I’ve had one of those days. One of my kids has had food poisoning. My back is trying to spasm. I’ve spent hours trying to clean and feel like I’ve hardly made a dent.

Something that helps me is to realize that there are no easy answers. There is no bandaid that can fix life, can make everything all line up. They don’t give you gold stars as adults (though sometimes I REALLY wish someone would give me a gold star!)

In our culture, we drive ourselves towards rewards, and we expect an outcome to all our efforts. What do we do when the outcome doesn’t happen? Or we work and we work and we fail? Or no one is around to recognize how hard we are trying, and there isn’t the praise and admiration we crave?

What do you do when the carrot-and-stick mentality we innately have, and have been trained to embrace, isn’t working anymore? When you’re chasing a prize that no matter how hard you run, you never reach?

Acceptance.

Acceptance doesn’t fix the problems, and it doesn’t make anything better, or anything change.

We can look to Heaven, and we can remember that life on earth isn’t supposed to be perfect. But honestly, I’ve heard those words a lot, and they haven’t really done anything to make me feel better at the time I’ve heard them, other than to think, wow, life really does suck compared to Heaven, doesn’t it?

It helps me to remember that our brains our wired for dopamine. We get a little hit of dopamine when we get that gold star, and when we get that carrot. Our brains are designed to become ACCUSTOMED to whatever level of pleasure we regularly experience, and then increase the threshold needed to release additional dopamine. That’s how addiction works.
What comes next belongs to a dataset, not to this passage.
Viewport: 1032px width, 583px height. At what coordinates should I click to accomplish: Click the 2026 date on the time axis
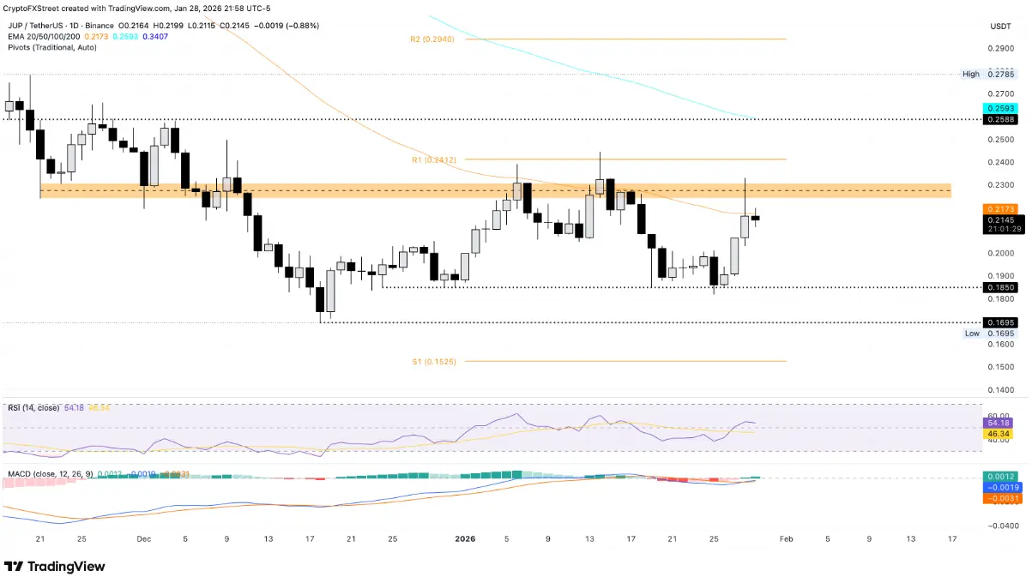coord(465,539)
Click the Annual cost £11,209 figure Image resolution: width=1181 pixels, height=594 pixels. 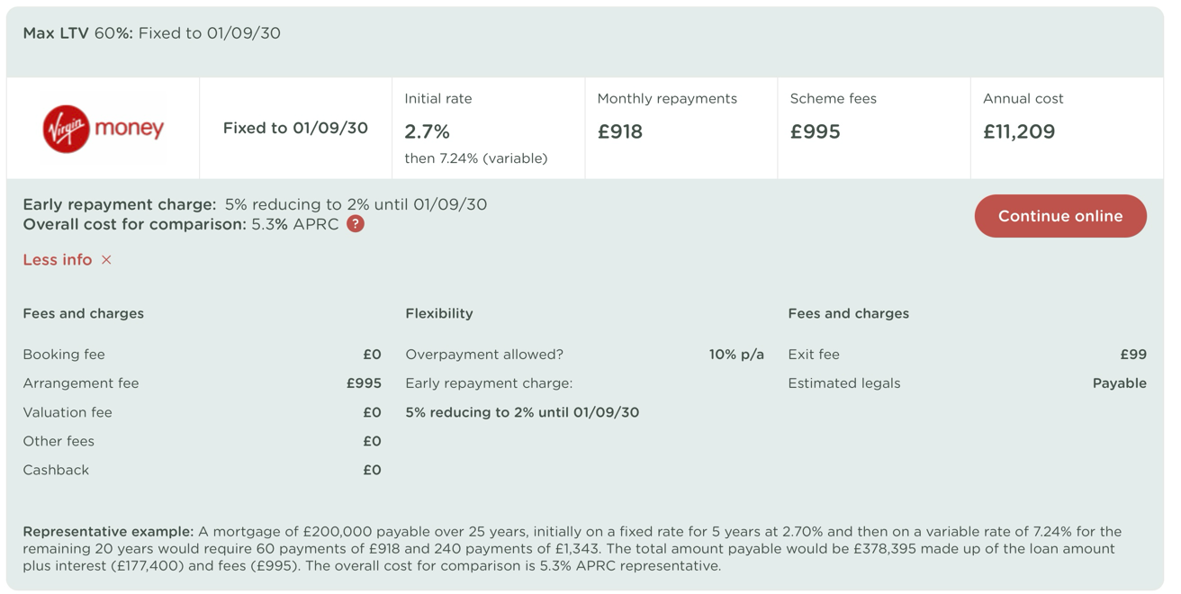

So much dopamine gets released that over time, the brain resets, and you need MORE pleasure/drugs/ Instagram likes to feel the same good feeling you’ve felt before. In fact, you feel NEGATIVE, and you feel worse, as your brain resets. Eventually, it take a certain amount of success to just feel NORMAL, not even particularly “good.”

And so when I’m feeling down, like today, I see a choice. I can look for ways to “pick myself up again,” run some more, and keep pushing, pushing, pushing, knowing that I’m never really going to be made happy by any outcome I achieve. Because that’s psychology.

Or I can accept that I feel terrible right now. Accept that it’s frustrating to not see the results I’d hoped for. Accept that I’m not Martha Stewart, or whatever other celebrity princess /influencer I feel like I’m aspiring to be at a given moment.

I can try, just try, to accept that life is hard, and that there is a lot of suffering it. Thinking that “everything happens for a reason” doesn’t really change that.

Is that depressing? If you can sit with it, really just sit with it, I bet you’ll feel your brain gets used to the low. And then you’ll see the roses, you’ll see the sky. You won’t need to check off any box on your list to feel the pleasure of being alive again.

And when the suffering hits again, allow yourself to feel it, rather than seeking to rid yourself of it, or even to “repent” of it (toxic thinking I’ve seen in some Christian circles). What’s the worst thing that pain can do to you? It can’t touch your soul.

For I am sure that neither death nor life, nor angels nor rulers, nor things present nor things to come, nor powers, nor height nor depth, nor anything else in all creation, will be able to separate us from the love of God in Christ Jesus our Lord.